The five steps for preparing and conducting effective meetings, also known as the five P's, are: purpose, plan, participants, participation and perspective, note David Whetten and Kim Cameron in the book “Developing Management Skills.” Purpose clearly states the intent of the meeting. Plan is the course of action during the meeting. Participants include attendees and facilitators. Participation is necessary from the attendees and the facilitators. Perspective is the objective the meeting aims to achieve and a summary of the agreements that result from the meeting.

Tools

Games are among the most effective tools used to conduct successful meetings. Fast, inexpensive, adaptable, low risk and participative games are recommended. Brainstorming is another tool that is used to gather information and explain a problem or situation.

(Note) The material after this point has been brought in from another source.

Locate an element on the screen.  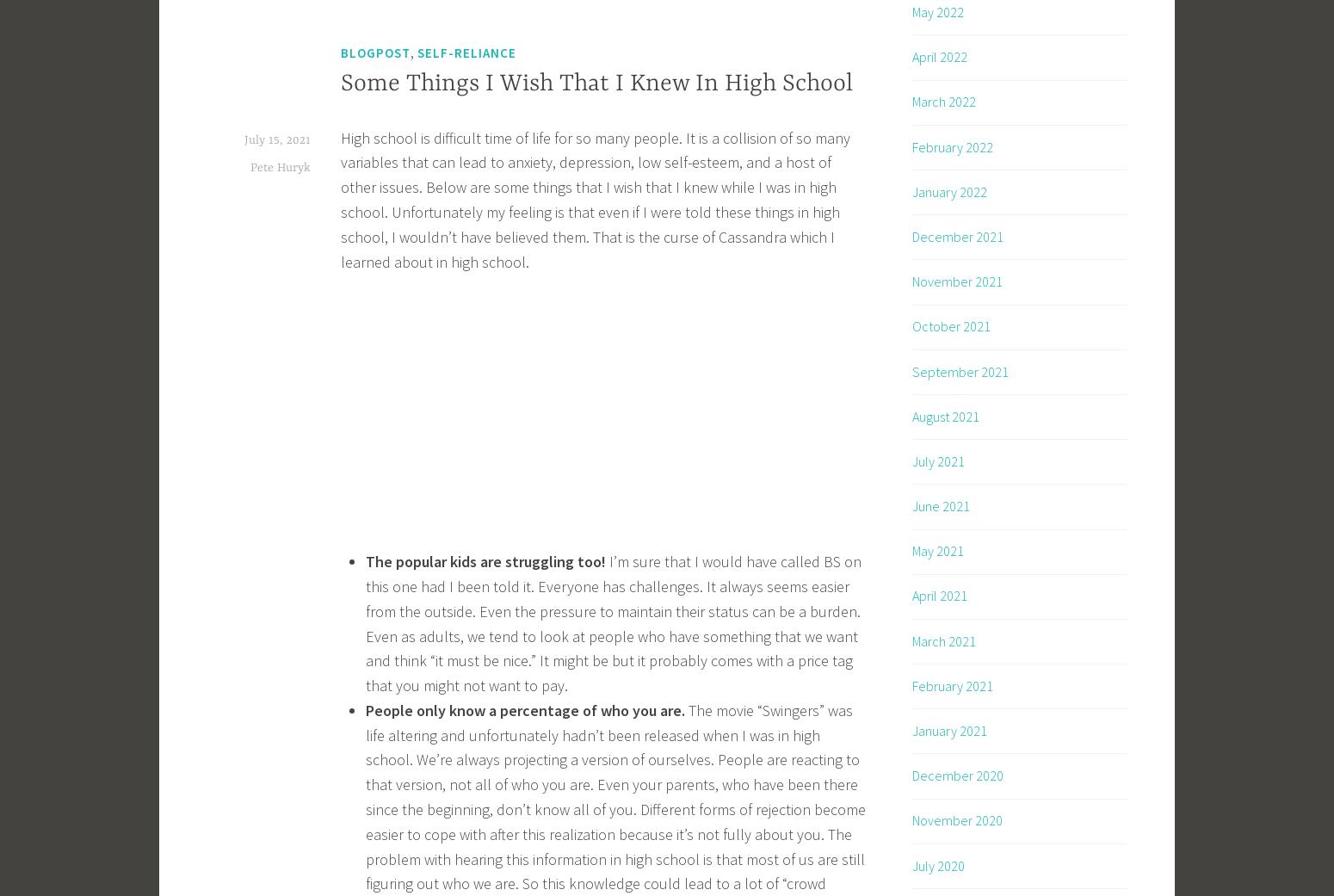
'Some Things I Wish That I Knew In High School' is located at coordinates (596, 83).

Other tools for effective meetings include questionnaires, surveys, interviews and worksheets.

Characteristics

Effective meetings are imaginative, participative, innovative and engaging. They begin and end on time. Someone is assigned to keep track of minutes and the agenda. Scheduled breaks occur at designated times. Lively and positive discussions are encouraged. Participants are allowed to evaluate the meeting. Effective meetings end on a friendly note with the facilitator ensuring harmony exists among the participants.

Frequency and Duration

Peter Honey writes in the book “Improve Your People Skills” that effective meetings are ideally conducted a maximum of once a week, usually for the same participants. The most successful meetings are wound up in an hour and typically do not extend to two hours.

Significance

Poorly managed meetings have a negative impact on employee morale, making some become skeptical and pessimistic, while others become apathetic and inattentive. Ineffective meetings, notes Barbara J. Streibel in the book “The Manager's Guide to Effective Meetings,” cost businesses billions of dollars each year in lost opportunities and lost time. They damage the image of an organization, highlight its ineffective management and reduce productivity. Effective meetings preserve two of a company's most valuable resources: time and talent. Collaborative and effective meetings energize employees.